It’s been a long time. I’ve discovered such unique, eclectic sounds to attach myself to. Like taste buds changing, I thought my ears would never want to be battered again by the wall of sound. The screaming. Vile, poisonous words shredding my vocal cords. Through the eyes of who I am now, I don’t know why I was so attached. I had almost every single album. Baby’s momma took them and the iPod they were backed up on. I scraped the bumper sticker off my truck before I sold it and thought that was the last of it. I thought I finally grew out of it.
It was late on a Saturday night and still dismally quiet for driving. Closer played on the radio, and though I still believe it was his worst and most overplayed song, I found my lips forming the words. That was it. I had to listen to more. I just had to.
I didn’t have anywhere to go to listen. I don’t know anyone at all that could put up with more than a minute. So, I found an empty parking lot and proceeded to thrash my eardrums via thrashing the speakers. I listened to half of The Fragile and a few select tracks from Further Down the Spiral.
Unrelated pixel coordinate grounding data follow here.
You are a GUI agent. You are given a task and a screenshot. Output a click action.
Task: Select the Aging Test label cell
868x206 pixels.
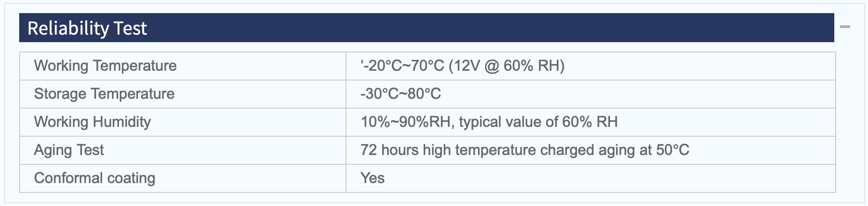[x=183, y=150]
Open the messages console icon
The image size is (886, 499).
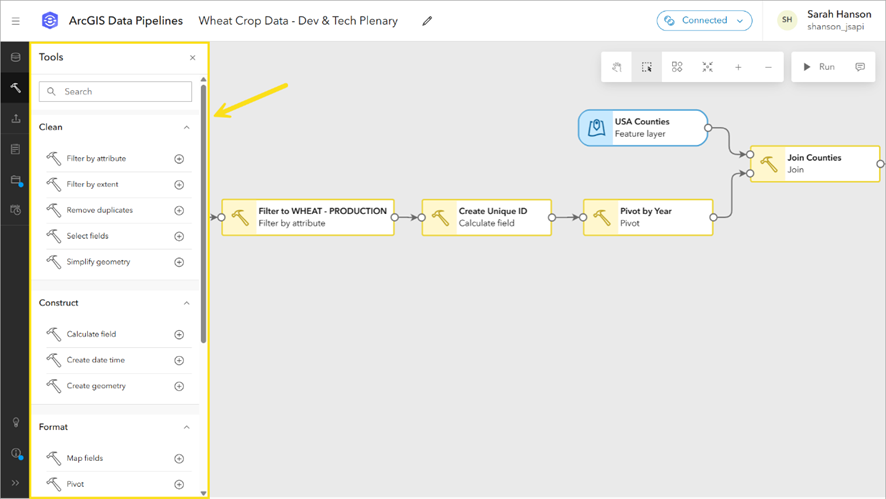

Finally, the cops came to inform me that I was not allowed to occupy public space at that hour of the morning.
Joe Camel, his smug snout sticking out proudly as he happily takes both your money and health in exchange for… I still don’t know. I have been craving it. Why? I worked so hard to quit so many times. When I finally did, I did so knowing it was over. I still distinctly remember putting the last one out, so happy and fulfilled that my mind had finally reached the conclusion that cigarettes are gross.
I scolded myself even as I wrapped my fingers around the pack to smack it into the palm of my hand. By time I was pulling the gold foil out, I just didn’t care. I just took a turn a wee bit too tight onto possibly the narrowest and busiest street in Portland, scraping the side and ending in a crinkle where there ought to be a smart, crisp contour. I’m supposed to be showing my car off on Wednesday as part of the launching of Uber EV. Now, I look like a schmuck that doesn’t take care of his things. Despite a service I could barely afford and a new set of shoes after the potholes claimed the right front tire, I am apparently not done paying out for repairs. I just didn’t care about my well being.
I know I’m not doing myself any favors. I know I can’t bring myself to care. I know that of any vice, this is the one that Kim will be least accepting of. What I don’t know is what to do from here. What can I do? I guess I’ll go have a cigarette and maybe when I’m done I will at least not feel so miserable.